On Saturday, The Hartford Courant’s Jon Lender reported that “Her actions are reminiscent of widely condemned practices by her predecessor in the office, Susan Bysiewicz. Bysiewicz’s campaign for state attorney general failed in 2010 amid a scandal over a politically tinged “constituent database” — which Bysiewicz maintained in her office and utilized to send a similar newsletter of her own.”

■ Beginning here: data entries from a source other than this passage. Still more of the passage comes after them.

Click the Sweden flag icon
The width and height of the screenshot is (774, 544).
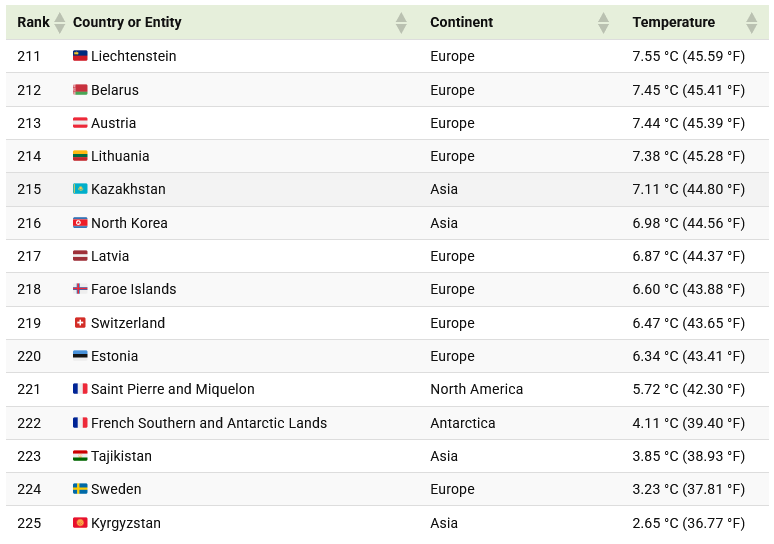pyautogui.click(x=80, y=489)
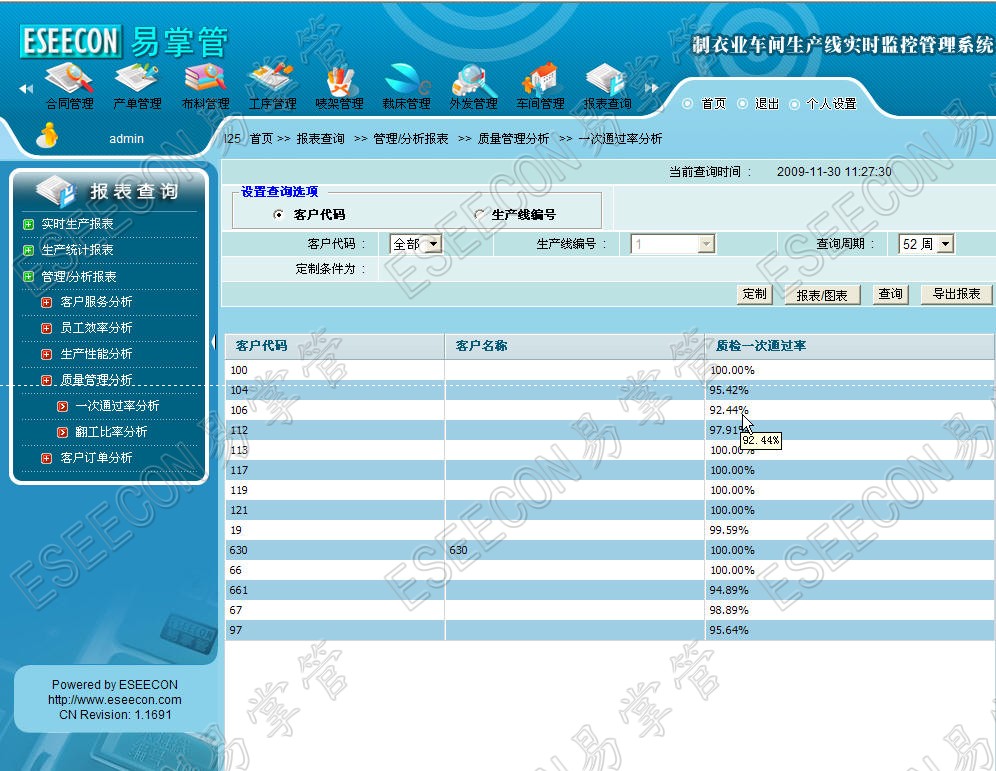
Task: Choose the 生产线编号 radio option
Action: tap(479, 215)
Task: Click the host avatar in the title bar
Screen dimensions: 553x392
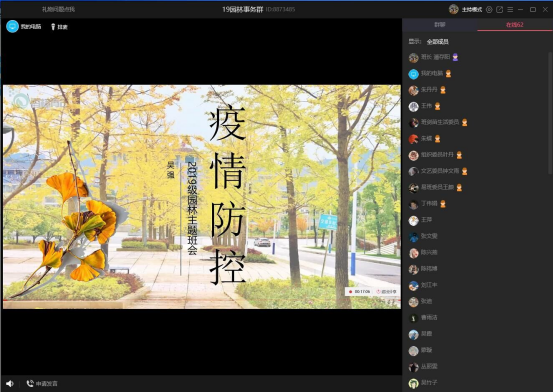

Bysiewicz, who had hoped to run for Connecticut Attorney General in 2010 but was disqualified by a decision of the Connecticut Supreme Court for failing to meet a statutory eligibility requirement, had maintained a list of 36,000 political affiliates.  Then-Attorney General Richard Blumenthal, now a U.S. senator, investigated the mailing list and found it to be “inappropriate.”  The state’s attorney did not pursue a criminal investigation.

At the time, Bysiewicz admitted to placing the names of callers to her office in the database, although Blumenthal’s report indicated that many names were Bysiewicz’s political contacts.

Bysiewicz had been defended by Blumenthal in 2008 after a case filed by Cort Wrotnowski challenged the constitutional eligibility of Barack Hussein Obama which made its way to the U.S. Supreme Court after the Connecticut courts failed to provide relief.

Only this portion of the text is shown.